-- BEGIN Text passage --

I think that if it wasn't for the Duke's hostility and the fact that Andrew's mother is Queen and marriage to Andrew would impose the Royal machine onto Sarah again, they'd have remarried. In time I think it's likely they'll do just that, and I hope they do. :flowers:
 
I thought she lived in NY...
 
I concur.

Sarah seems incredibly co-dependent, in my opinion. Yes, I understand she has struck out on her own, made her own money, but she is hardly on her own two feet. If she were she wouldn't have accepted to stay with her Ex. Surely there is another home she could rent whilst her home is being repaired. Or is she really that broke that she cannot afford to rent/let a cottage for several months? Why cannot she stay at a Motel 6 or something? Why does she always run back to Andrew when things go awry?

I don't think Sarah's staying with Andrew because she doesn't have enough money, but because they have a close relationship. I'm sure one of Andrew's first reactions to hearing about her house repairs was "You can stay here", and Sarah accepted. I think it was nice of him.

-- END Text passage --
-- BEGIN Data segment --

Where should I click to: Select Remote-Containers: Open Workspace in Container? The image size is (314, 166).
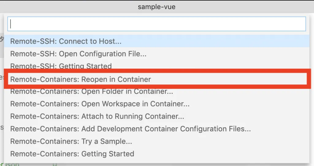[x=100, y=104]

-- END Data segment --

■ Exercises ■
(a) In the discussion about Sarah and Andrew, write out the part between "I don't think" and "nice of him.", inclusive, renaming "house repairs" to "home renovations".
(b) In the discussion about Sarah and Andrew, where did one commenter think Sarah lived?
The data has nothing to do with the discussion about Sarah and Andrew.

■ Responses in order ■
(a)
I don't think Sarah's staying with Andrew because she doesn't have enough money, but because they have a close relationship. I'm sure one of Andrew's first reactions to hearing about her home renovations was "You can stay here", and Sarah accepted. I think it was nice of him.

(b) In NY.